Some dimensions already seperate the classes quite well. Petal-width orders the concept quite neatly, when compared to petal-width for instance.
Training simple classifiers can reveal quite some about the structure of the data too. I usually like to use Nearest Neighbor and Naive Bayes for that purpose. Naive Bayes assumes independence, it performing well is an indication that dimensions on itself hold information. k-Nearest-Neighbor works by assigning the class of the k nearest (known) instances in feature space.
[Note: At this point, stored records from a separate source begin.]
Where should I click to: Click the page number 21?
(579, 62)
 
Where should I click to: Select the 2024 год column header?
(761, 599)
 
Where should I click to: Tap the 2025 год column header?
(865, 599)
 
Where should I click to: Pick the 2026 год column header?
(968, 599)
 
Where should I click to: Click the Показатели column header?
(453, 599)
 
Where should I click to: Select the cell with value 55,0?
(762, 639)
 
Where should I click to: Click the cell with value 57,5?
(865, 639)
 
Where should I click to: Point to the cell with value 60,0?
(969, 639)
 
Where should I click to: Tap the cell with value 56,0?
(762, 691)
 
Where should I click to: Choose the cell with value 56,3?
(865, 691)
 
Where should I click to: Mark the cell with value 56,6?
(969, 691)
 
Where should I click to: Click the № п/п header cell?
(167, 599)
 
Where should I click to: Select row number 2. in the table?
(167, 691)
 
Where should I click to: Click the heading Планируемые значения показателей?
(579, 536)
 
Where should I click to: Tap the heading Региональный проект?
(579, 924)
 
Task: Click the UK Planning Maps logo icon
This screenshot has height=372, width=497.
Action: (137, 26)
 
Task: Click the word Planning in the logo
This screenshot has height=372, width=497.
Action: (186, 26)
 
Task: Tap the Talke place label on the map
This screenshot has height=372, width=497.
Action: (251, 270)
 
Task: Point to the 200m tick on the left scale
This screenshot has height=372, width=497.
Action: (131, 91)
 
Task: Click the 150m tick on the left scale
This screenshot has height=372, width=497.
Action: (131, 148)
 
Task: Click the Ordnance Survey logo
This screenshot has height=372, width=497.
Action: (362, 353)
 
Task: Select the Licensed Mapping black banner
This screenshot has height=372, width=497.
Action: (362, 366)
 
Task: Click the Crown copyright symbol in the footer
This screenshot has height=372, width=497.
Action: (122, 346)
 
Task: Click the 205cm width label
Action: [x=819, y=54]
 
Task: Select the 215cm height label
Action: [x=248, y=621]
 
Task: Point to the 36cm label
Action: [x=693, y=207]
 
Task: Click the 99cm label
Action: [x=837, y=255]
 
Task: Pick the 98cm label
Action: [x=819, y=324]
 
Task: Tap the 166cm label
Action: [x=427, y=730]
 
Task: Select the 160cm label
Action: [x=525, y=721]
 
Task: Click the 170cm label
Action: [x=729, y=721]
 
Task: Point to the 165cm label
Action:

It is often used to examine local geographical dependence, we will use it to examine whether our concept is defined locally in feature space.
//Now we build a Naive Bayes classifier
NaiveBayes classifier2 = new NaiveBayes();
classifier2.buildClassifier(trainset);
// Next we test it against the testset
Test = new Evaluation(trainset);
Test.evaluateModel(classifier2, testset);
System.out.println(Test.toSummaryString());
//Now we build a kNN classifier
IBk classifier3 = new IBk();
// We tell the classifier to use the first nearest neighbor as example
classifier3.setOptions(weka.core.Utils.splitOptions("-K 1"));
classifier3.buildClassifier(trainset);
// Next we test it against the testset
Test = new Evaluation(trainset);
Test.evaluateModel(classifier3, testset);
System.out.println(Test.toSummaryString());
Naive Bayes performs much better than our freshly established baseline, indcating that independent features hold information (remember petal-width?).
1NN performs well too (in fact a little better in this case), indicating that some of our information is local. The better performance could indicate that some second order effects also hold information (If x and y than class z).